Hacker News new | ask | show | jobs
by brucethemoose2 846 days ago
Yi 34 200K finetunes (like Tess 1.5),Deepseek Code 33B and Miqu 70B definitely outpace ChatGPT-3.5, at least for me.

They don't have the augmentations of being a service, but generally they are smarter, have a bigger context and (perhaps most importantly) are truly unbound.

I am on a single 3090 desktop, for reference. Admittedly, this is much more expensive now than it was a few months ago, with the insane prices used 3090s are going for now.

1 comments

Damn, I see, how many tokens per sec you get on that setup?

On a Macbook M2 I get ~10/12t/sec which is a tiny tad bit too slow for continued/ daily use, but if I think its worthy I might invest on a more powerful machine soon-ish!

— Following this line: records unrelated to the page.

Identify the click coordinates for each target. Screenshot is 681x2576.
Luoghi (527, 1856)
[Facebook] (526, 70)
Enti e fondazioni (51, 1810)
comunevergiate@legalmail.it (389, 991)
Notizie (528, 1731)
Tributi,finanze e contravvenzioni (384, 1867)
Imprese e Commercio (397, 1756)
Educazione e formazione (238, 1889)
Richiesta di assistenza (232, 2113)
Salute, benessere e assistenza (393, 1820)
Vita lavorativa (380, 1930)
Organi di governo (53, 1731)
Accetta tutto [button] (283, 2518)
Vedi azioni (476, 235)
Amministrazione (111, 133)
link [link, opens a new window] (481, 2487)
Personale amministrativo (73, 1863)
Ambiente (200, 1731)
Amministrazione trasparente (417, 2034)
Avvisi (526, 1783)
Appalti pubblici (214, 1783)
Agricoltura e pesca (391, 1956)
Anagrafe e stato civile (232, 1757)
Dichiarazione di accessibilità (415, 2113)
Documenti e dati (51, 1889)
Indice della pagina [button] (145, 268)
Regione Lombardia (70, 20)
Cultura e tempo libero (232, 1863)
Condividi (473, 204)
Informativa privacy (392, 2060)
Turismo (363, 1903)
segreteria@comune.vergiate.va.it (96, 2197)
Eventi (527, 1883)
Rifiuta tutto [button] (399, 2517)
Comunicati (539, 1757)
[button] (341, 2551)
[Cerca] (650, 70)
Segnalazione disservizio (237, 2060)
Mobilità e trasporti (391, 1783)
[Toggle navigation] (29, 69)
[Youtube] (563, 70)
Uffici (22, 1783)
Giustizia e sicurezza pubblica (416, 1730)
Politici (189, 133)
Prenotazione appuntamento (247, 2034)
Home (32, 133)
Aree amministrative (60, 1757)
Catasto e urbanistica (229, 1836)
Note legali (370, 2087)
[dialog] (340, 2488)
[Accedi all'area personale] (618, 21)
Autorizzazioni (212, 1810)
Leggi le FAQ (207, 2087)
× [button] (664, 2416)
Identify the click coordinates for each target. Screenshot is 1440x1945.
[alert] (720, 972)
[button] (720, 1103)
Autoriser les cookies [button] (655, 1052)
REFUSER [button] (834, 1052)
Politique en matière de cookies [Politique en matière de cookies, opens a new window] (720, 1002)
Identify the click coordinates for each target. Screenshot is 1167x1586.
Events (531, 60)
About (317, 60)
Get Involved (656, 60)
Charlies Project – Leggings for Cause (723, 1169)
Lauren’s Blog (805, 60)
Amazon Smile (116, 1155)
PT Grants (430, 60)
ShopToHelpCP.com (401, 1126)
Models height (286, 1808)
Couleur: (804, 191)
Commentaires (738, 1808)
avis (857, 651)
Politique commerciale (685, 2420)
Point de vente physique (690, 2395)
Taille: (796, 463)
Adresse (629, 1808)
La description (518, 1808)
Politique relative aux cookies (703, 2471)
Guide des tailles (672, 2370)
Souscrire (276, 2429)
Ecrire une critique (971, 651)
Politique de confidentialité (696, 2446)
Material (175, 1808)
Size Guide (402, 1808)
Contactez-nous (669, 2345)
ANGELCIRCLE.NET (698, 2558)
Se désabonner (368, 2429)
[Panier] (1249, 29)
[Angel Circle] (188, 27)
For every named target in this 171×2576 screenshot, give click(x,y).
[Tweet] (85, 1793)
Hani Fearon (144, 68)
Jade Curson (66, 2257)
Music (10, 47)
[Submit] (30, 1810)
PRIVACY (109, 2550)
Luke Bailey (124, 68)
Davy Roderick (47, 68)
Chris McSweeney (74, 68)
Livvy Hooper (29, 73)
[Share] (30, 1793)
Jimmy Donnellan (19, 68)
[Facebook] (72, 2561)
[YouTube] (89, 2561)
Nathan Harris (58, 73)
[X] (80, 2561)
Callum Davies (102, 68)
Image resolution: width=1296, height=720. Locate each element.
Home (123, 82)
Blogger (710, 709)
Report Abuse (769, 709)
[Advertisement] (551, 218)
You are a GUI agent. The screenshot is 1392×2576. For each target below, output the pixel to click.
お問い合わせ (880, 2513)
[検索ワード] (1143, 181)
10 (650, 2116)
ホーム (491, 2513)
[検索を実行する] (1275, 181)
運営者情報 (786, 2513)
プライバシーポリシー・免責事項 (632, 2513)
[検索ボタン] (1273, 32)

On 33B/34B models I get 35 tokens/sec, way faster than I can read streaming in. At huge contexts (like 30K-74K), prompt processing takes forever and token generation is slower, but its still faster than I can read.

Miqu 70B is slow (less than 10 tok/sec, I think) because I have to split it with llama.cpp. I only use it for short context questions where I need a bit more intelligence.

And for reference, this is a SFF desktop! It's no Macbook, but still small enough (10L and flat) for me to fly with in carry on.